Priyanka Chopra has been supporting UNICEF’s adolescent work in India for eight years. During her visit she met young women from the Building Young Futures programme, locally known as Deepshikha, and saw how they are being empowered to help fulfil their potential.
Building Young Futures is a global partnership between Barclays and UNICEF that aims to unlock the potential of young people from disadvantaged communities. Through the programme in India young women are receiving peer to peer support in developing the life, enterprise and financial skills they need to overcome the challenges they face to become strong, financially independent women as well as agents of change in their communities. This includes learning how to save, building business plans, developing their own enterprises and learning how to network as well as building confidence, understanding girl’s rights and leadership skills.
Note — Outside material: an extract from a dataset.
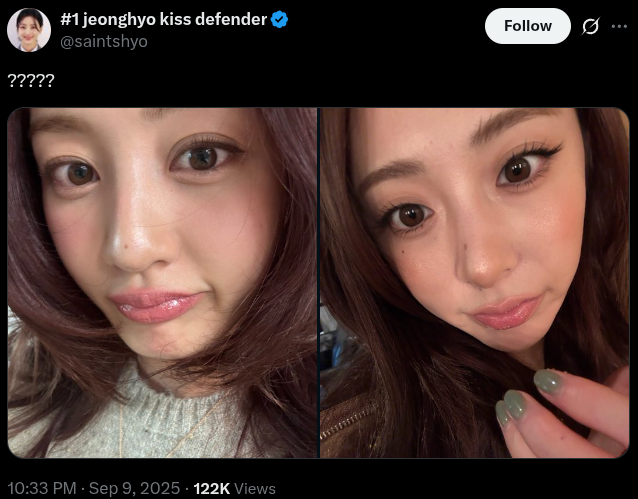Open the saintshyo profile avatar

(29, 30)
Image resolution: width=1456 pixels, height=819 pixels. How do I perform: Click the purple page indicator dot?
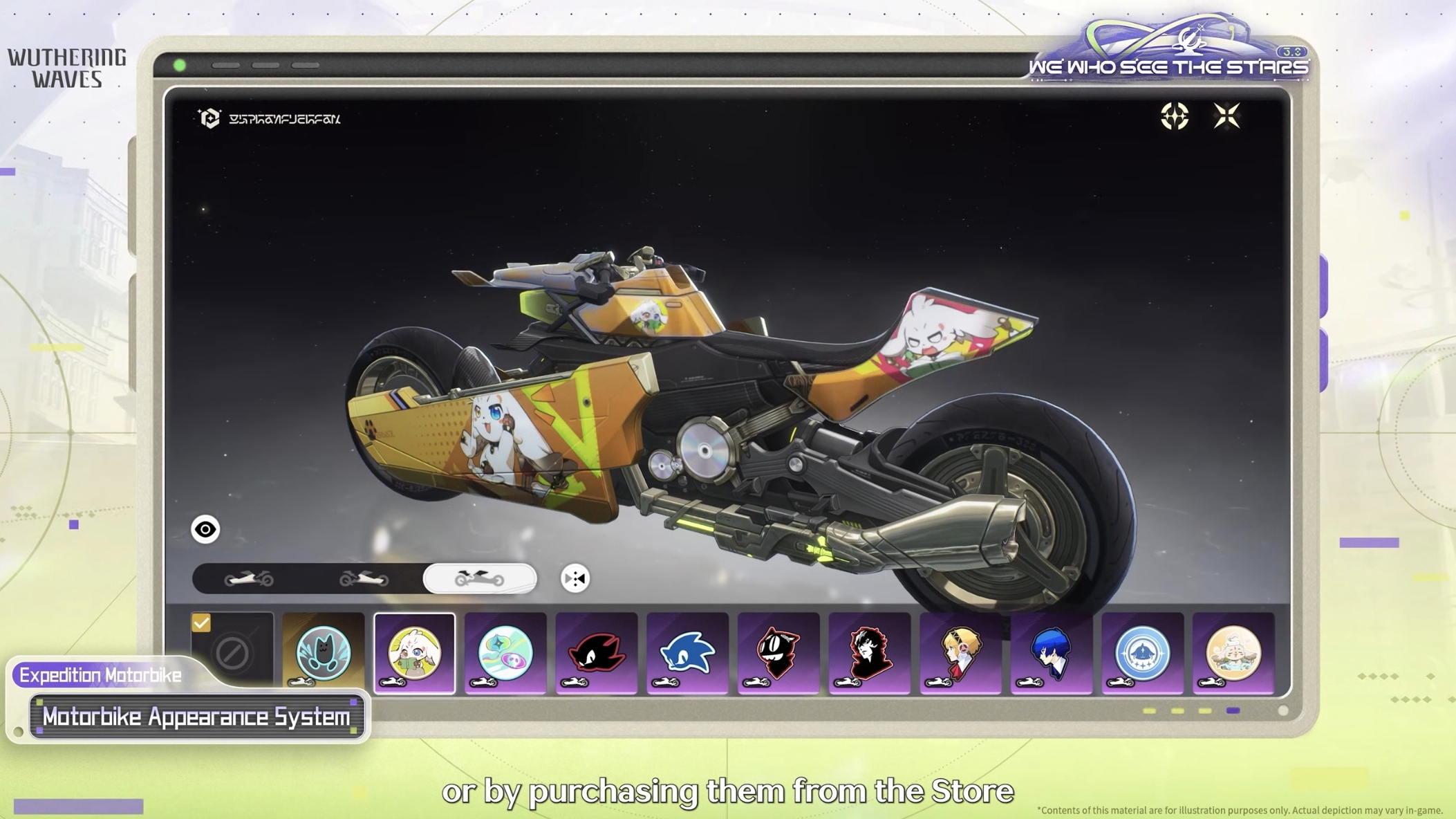pos(1233,710)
In India there are around 243 million adolescents who are facing rising youth unemployment . Life can be particularly hard for young women as they face the challenges of limited economic opportunities and access to training and employment, which reinforce broader issues of discrimination, early marriage, violence and poverty.
Priyanka Chopra said: “Girls have the ability to transform their own lives, develop their own enterprises and help grow India’s economy. The Building Young Futures programme being implemented by UNICEF in collaboration with Barclays is giving them the vital skills and support they need to make this happen.
”I met girls who have experienced incredible hardship in their lives. Building Young Futures has given them a voice and confidence, or ‘daring’ as they call it. These girls are working together, setting up businesses, planning their futures; they are empowered to handle the challenges life throws at them. I strongly advocate that parents, care-givers and educators must give the girls more and more opportunities to grow in their lives."
In India, by 2015, Building Young Futures will have empowered around 100,000 girls and young women directly and another 200,000 girls through the programme being scaled up by the Maharashtra Human Development Commissionerate. The programme depends on UNICEF, Barclays and the Government of Maharashtra sharing their expertise. It has helped these young women to build confidence, knowledge and skills, which gives them choices and the opportunity to build sustainable livelihoods. The girls take their strength, and determination back into their communities, effecting significant change and helping to transform the wellbeing of even more women and children.
Ram Gopal, Chief Operating Officer, Barclays India, said: “Barclays is committed to supporting young people to develop the skills to fulfil their potential. Through Building Young Futures, we are able to empower these young women in India, teach them that they are equal to men, and help provide them with the skills they need to become economically empowered individuals. Building Young Futures is part of our global goal to support five million young people in becoming the next generation of achievers.”
Louis-George Arsenault, Representative for UNICEF India, explained: “Adolescence is an age of opportunity and UNICEF is committed to investing in young people and enabling them to transform society. The Deepshikha programme, which is currently being implemented in some districts of Maharashtra with the support of Barclays, has been extremely successful in providing girls and young women with the skills and confidence to start their own enterprises and we look forward to expanding this programme across the state and more widely in India.”
Priyanka met girls including Sadhana Chaudhari, who was discriminated against by her family and had to leave school early with limited skills. Sadhana, now 23 years old, runs her own tailoring business, and is setting up a group sanitary napkin business with other girls from her village. She has become a leader in the programme, or Prerika as they are locally known, and is determined to pass what she has learnt onto other women in the community.
“Joining the Building Young Futures Deepshikha programme was a turning point in my life,” says Sadhana. “The Building Young Futures/ Deepshikha programme has given me confidence and now I can support my family. I come to the training as I learn a lot from this. I cannot do anything sitting at home, so I must come out and take charge of my own destiny.”